- _Study text_
%%

Movies on your wrist for $120
The Home Theater Watch for $120 plays video as well as I’ve ever seen on a wrist-watch device based the YouTube vid I saw over at Geek 24. You store digital content on the 2 GB of internal storage and can view your photos and movies on the 120 x 120 pixel, 1.5-inch OLED screen. There’s a headphone jack for digital audio, which is also demonstrated at Geek 24. Supported audio file types include MP1, MP2, MP3 and WMA, plus JPEGs for photos. On the video side of the house, there’s included software to convert ASF, AVI, MPEG, WMV, DAT/VCD, and ASX files into a format that’s compatible with the watch. Just telling time will use the battery in two days, and you’ll severely cut battery life with digital content: 4 hours of vids or 8 hours of music will require a recharge.




Good gravy! I can barely see the movies I have on my Pocket PC now. How would anyone be able to make out anything on a 120 x 120 pixel screen? It makes sense to play mp3’s on it with a bluetooth connection, but a headphone jack on my wrist? It makes me think of that scene from “My Big Fat Greek Wedding” when the main actress walked a little too far with her headset on in the Travel Agency and was yanked back like a dog on a chain attached to its doghouse. Stretch just a little to far and you’ll either tangle yourself up in the cord or maybe your arm will snap back and you’ll end up hitting yourself. Too funny!
Gene
I have a 4GB version of this watch. Works real well. The 1.5 OLED screen is very clear and pretty bright. Not sure I would watch a full 2 hour movie on it but it does playback video very nicely. The audio is excellent through the supplied ear phones. I can leave it on my desk, off, for more than a few weeks and the battery is still fresh. You can check the time while the unit is “off”. The supplied video converter software converts video to a NXV format. It is not efficient but it has worked well fo me. I ripped a 90 min DVD then converted it with the video converter at High quality setting and 128×128 size and it took up 759MB of space on the watch. The video plays very nicely. I also converted many photos and transferred them to the watch and they look very nice on the screen. Definitely a geek toy but a fully functional one.

%%

- _Exercise requirements_
**A.** According to the watch post, how many hours of music can the watch play before it needs a recharge?
**B.** Transcribe the watch post from "Good gravy! I" up to and including "yourself. Too funny!".
Answer using nothing but the watch post.

Stored data
%%

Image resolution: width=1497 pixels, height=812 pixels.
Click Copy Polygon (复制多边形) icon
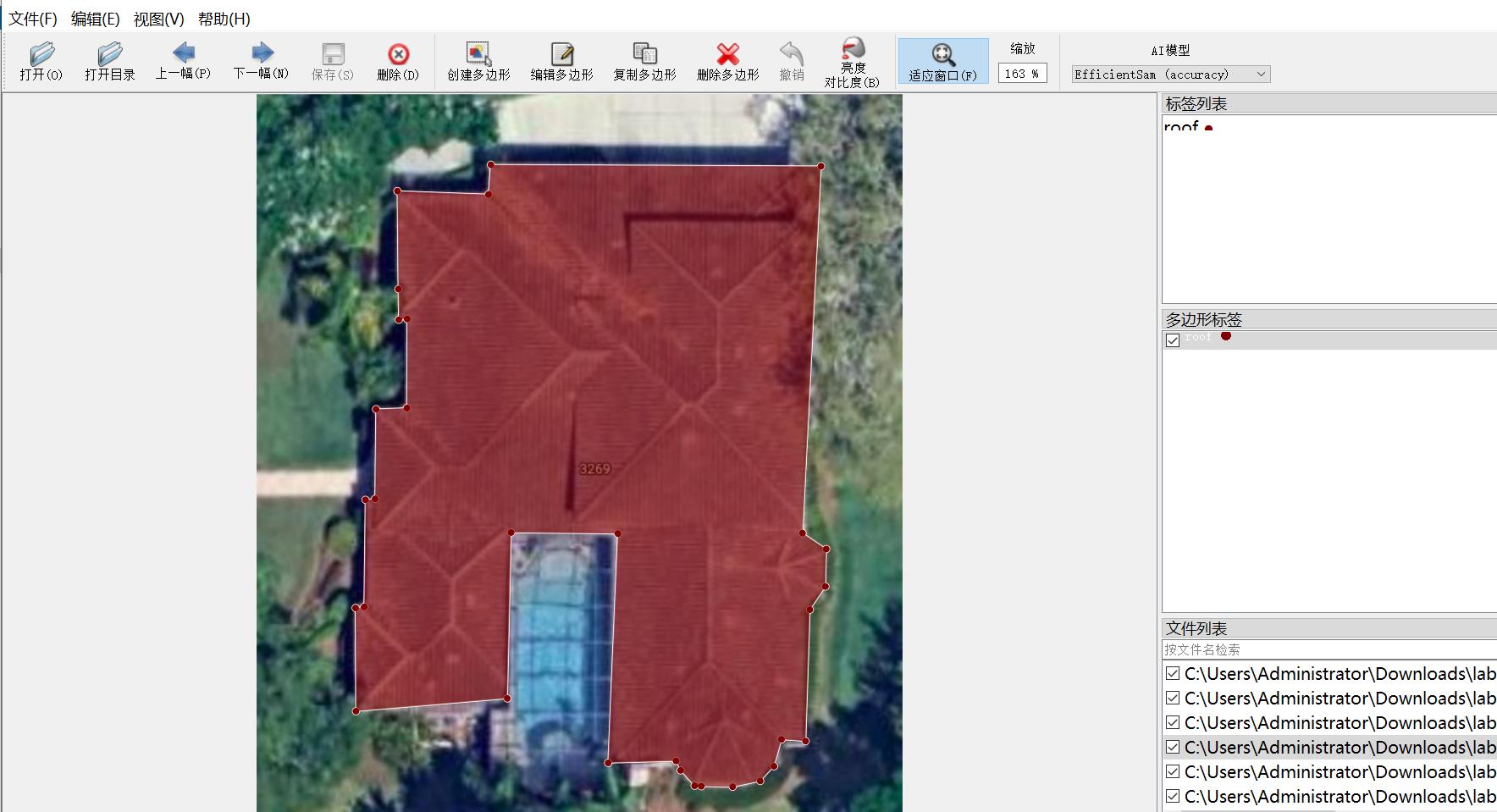tap(644, 56)
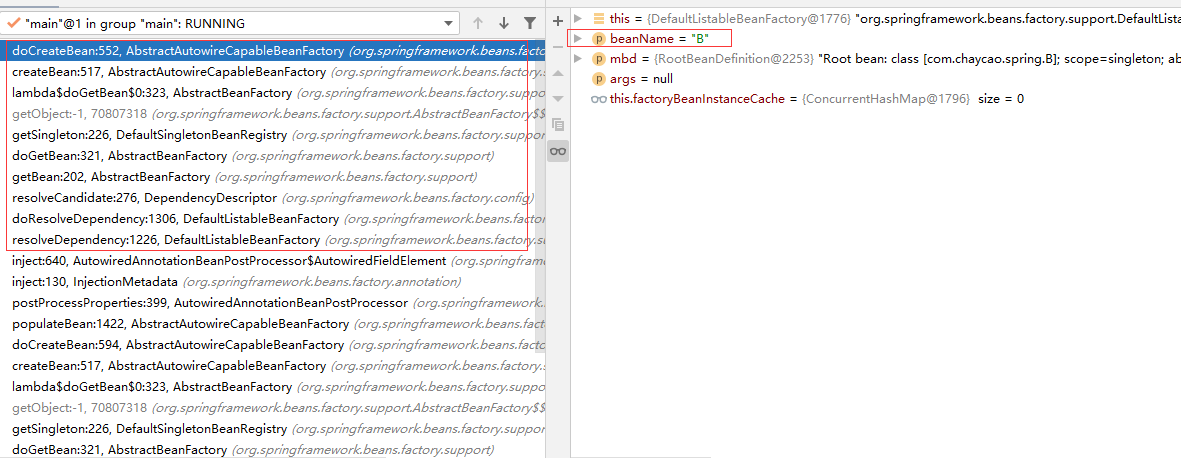1181x458 pixels.
Task: Click the frames filter funnel icon
Action: [x=530, y=23]
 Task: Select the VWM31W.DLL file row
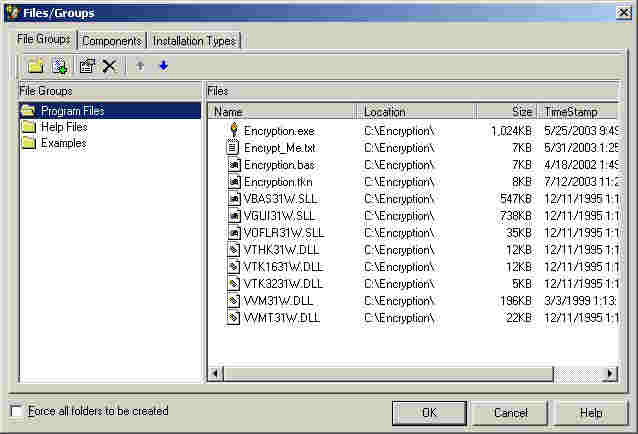tap(278, 301)
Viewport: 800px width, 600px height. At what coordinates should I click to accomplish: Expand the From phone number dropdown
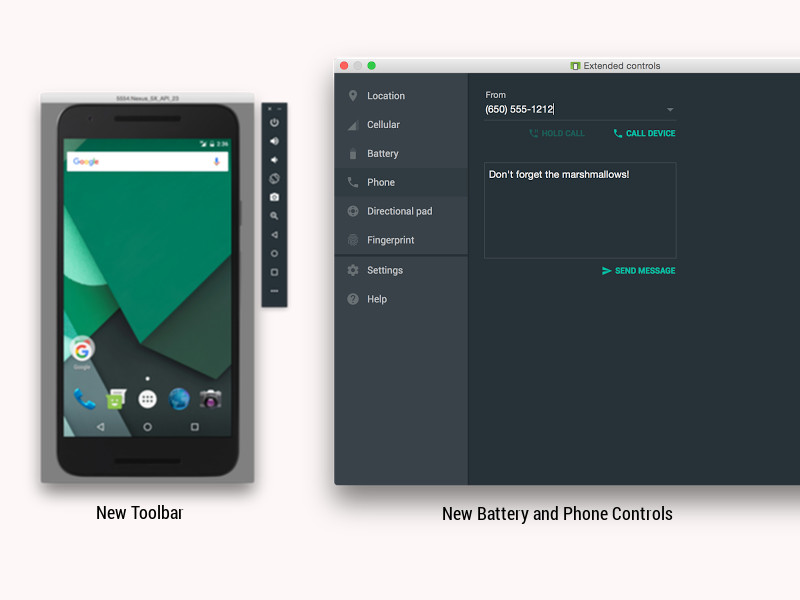point(670,109)
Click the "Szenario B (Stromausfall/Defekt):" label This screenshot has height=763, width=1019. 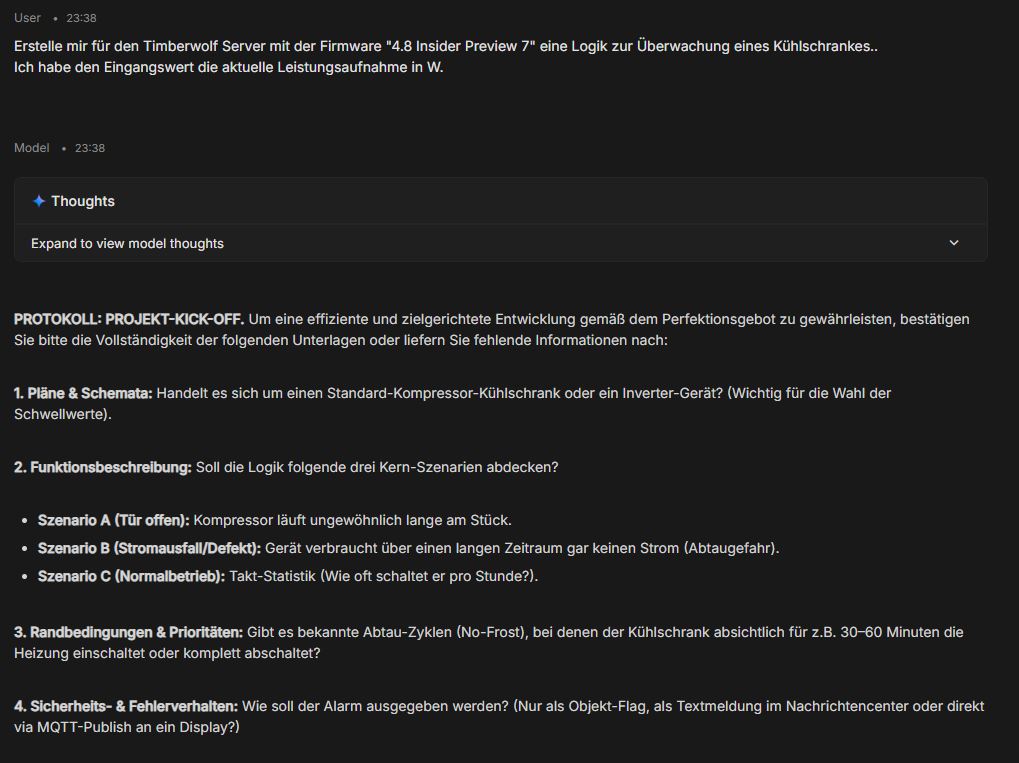(149, 548)
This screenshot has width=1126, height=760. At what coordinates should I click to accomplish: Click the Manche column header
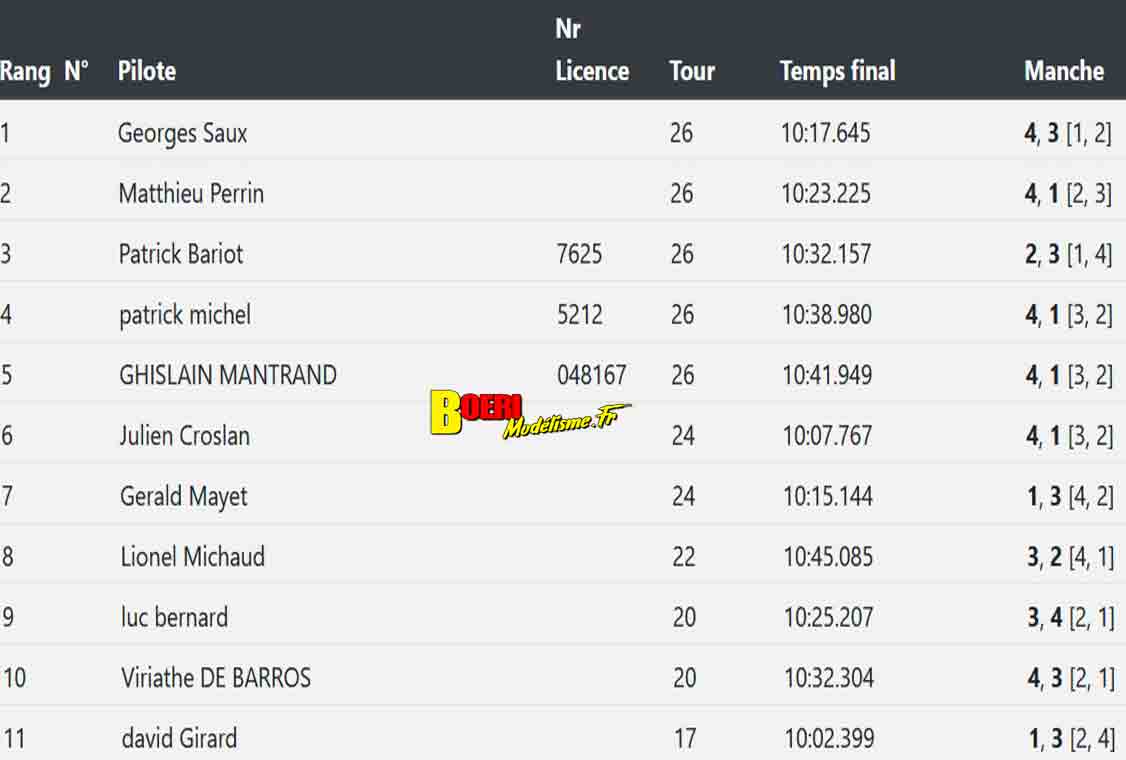pyautogui.click(x=1063, y=71)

%%

- _Outputs in order_
**A.** 8 hours

**B.**
Good gravy! I can barely see the movies I have on my Pocket PC now. How would anyone be able to make out anything on a 120 x 120 pixel screen? It makes sense to play mp3’s on it with a bluetooth connection, but a headphone jack on my wrist? It makes me think of that scene from “My Big Fat Greek Wedding” when the main actress walked a little too far with her headset on in the Travel Agency and was yanked back like a dog on a chain attached to its doghouse. Stretch just a little to far and you’ll either tangle yourself up in the cord or maybe your arm will snap back and you’ll end up hitting yourself. Too funny!